| Problem to solve |
Take the line that contains "Task: Open the Preview button" and each line after it to the end of the data below, and set them down exactly, omitting pictures.
━━━━━ Given data ━━━━━
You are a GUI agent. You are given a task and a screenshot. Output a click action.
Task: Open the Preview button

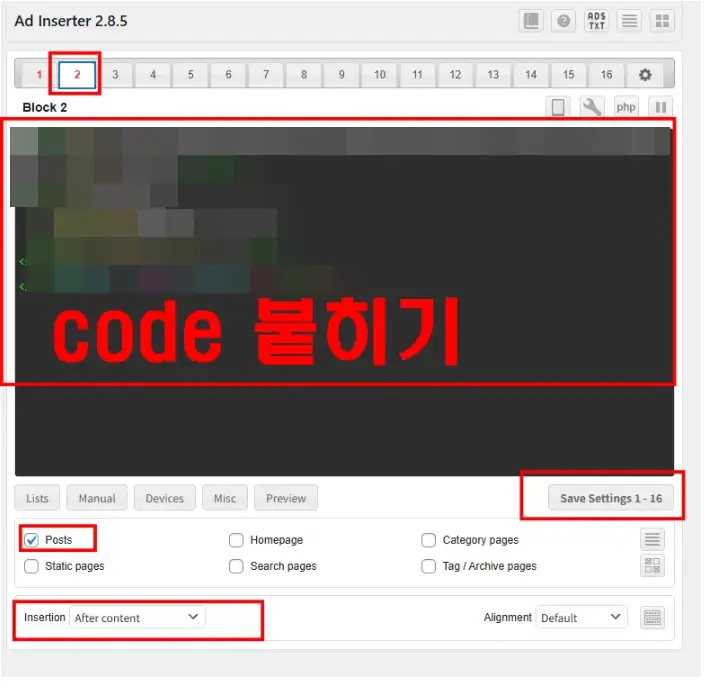click(x=285, y=498)
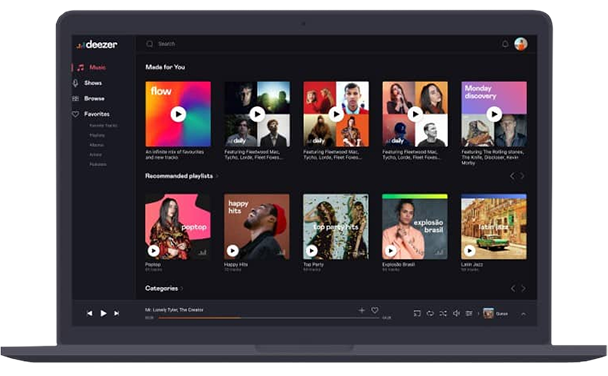Show previous Categories with left arrow
608x376 pixels.
tap(513, 288)
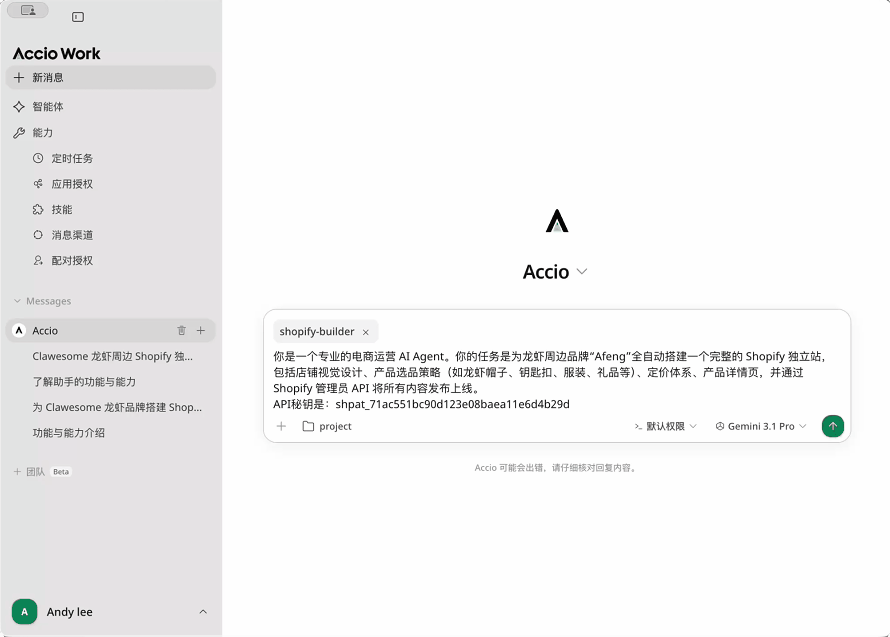This screenshot has height=637, width=890.
Task: Click the 应用授权 icon
Action: (36, 184)
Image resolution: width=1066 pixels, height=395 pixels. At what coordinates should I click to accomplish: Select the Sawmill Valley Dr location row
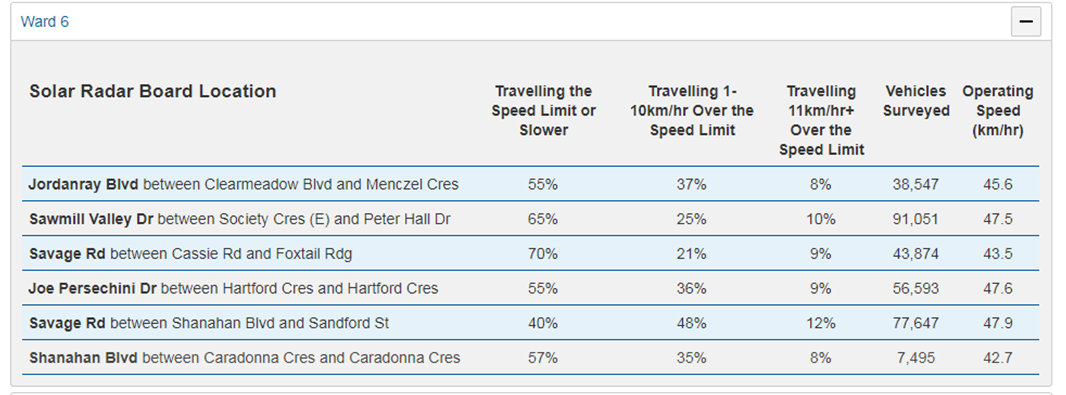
━━━━━
| Written answer |
Task: Open the Preview button

click(x=285, y=498)
Show previous Categories with left arrow
608x376 pixels.
tap(513, 288)
This screenshot has height=637, width=890.
Task: Click the 应用授权 icon
Action: (36, 184)
Image resolution: width=1066 pixels, height=395 pixels. At what coordinates should I click to accomplish: Select the Sawmill Valley Dr location row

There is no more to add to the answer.